Supercut Savors These Eye-Popping Uses Of Match Cuts

While film can encompass elements of many other art forms – music, performance, visual composition, etc. – some techniques like the match cut are solely the province of the medium. The match cut, a juxtaposition achieved by cutting from one object to another different, yet visually similar object, has been with us since the advent of the art form and remains a powerful tool for directors. In fact, a particularly audacious example featuring a certain part of the anatomy was one of the most talked about things at this year’s Cannes festival.

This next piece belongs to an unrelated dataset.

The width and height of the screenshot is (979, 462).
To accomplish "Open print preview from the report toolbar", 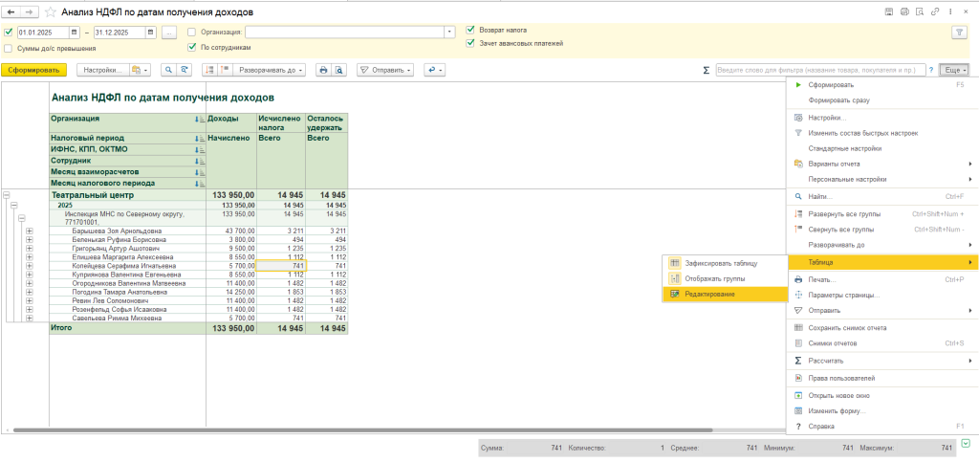I will [x=337, y=70].
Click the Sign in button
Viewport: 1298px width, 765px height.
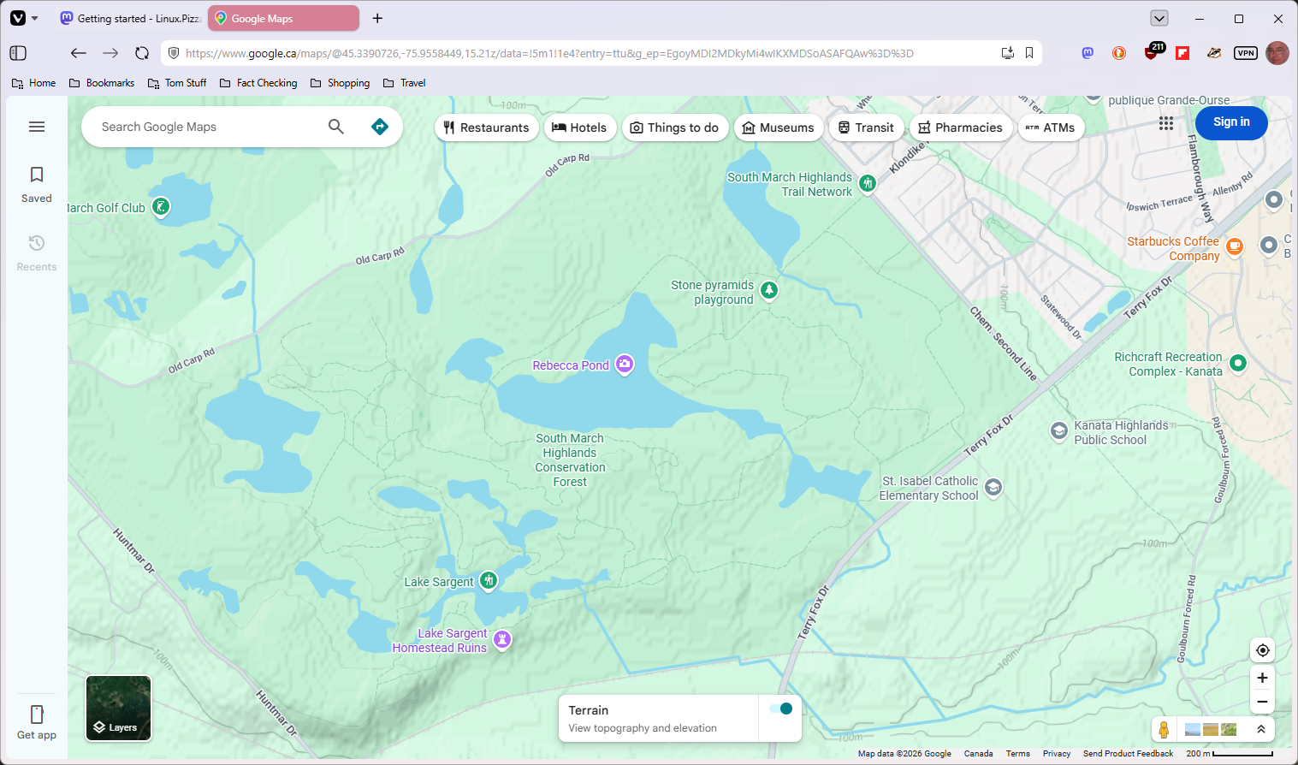point(1231,122)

A video essay from Celia Gomez provides an overview of this technique through the years. Encompassing a wide range of genres the essay leans towards newer American films, but it does include some of the textbook examples from classic cinema. Hitchcock, a master of the technique, used it with a macabre sense of humor after the famous shower scene in “Psycho,” withholding visual detail through inventive camera work so that the audience sees Marion’s blood circling the drain before he finally confirms what’s happened with a spinning match cut to her lifeless eye. Yet an even more macabre example is the essay’s earliest addition, the famous eye-slicing scene from Dali and Bunuel’s intentionally provoking “Un Chien Andalou,” a cri-de-couer for the ability of film to shock and unsettle audiences.

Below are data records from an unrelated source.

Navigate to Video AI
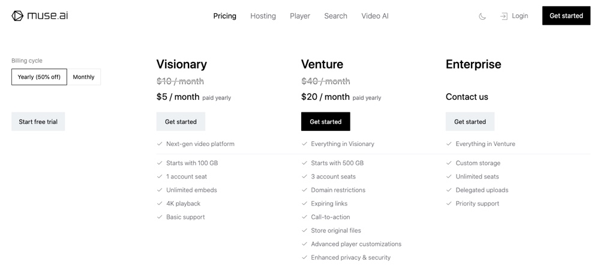This screenshot has height=274, width=600. tap(375, 16)
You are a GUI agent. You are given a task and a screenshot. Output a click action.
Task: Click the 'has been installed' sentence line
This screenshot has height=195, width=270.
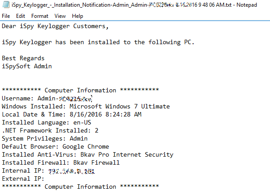pyautogui.click(x=98, y=42)
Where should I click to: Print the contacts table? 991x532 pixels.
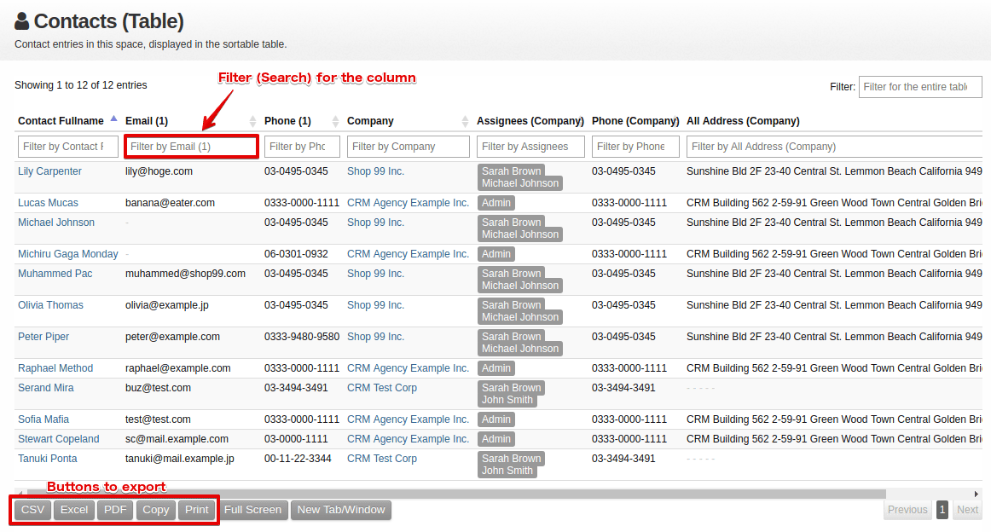[x=196, y=510]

By positioning some great directors alongside more typical ones, the audience can see what makes the great match cuts truly special. While some of the examples merely use the technique for narrative expediency or to just “look cool,” the greatest directors can embed an intellectual point in one simple cut. Perhaps the biggest conceptual leap comes from “2001: A Space Odyssey,” where Stanley Kubrick meticulously matches a bone thrown in the air by a primitive ape with a flying spaceship. In an instant, this cut collapses literal millennia of primates’ use of tools, setting the stage for the film’s mind-expanding exploration of human development.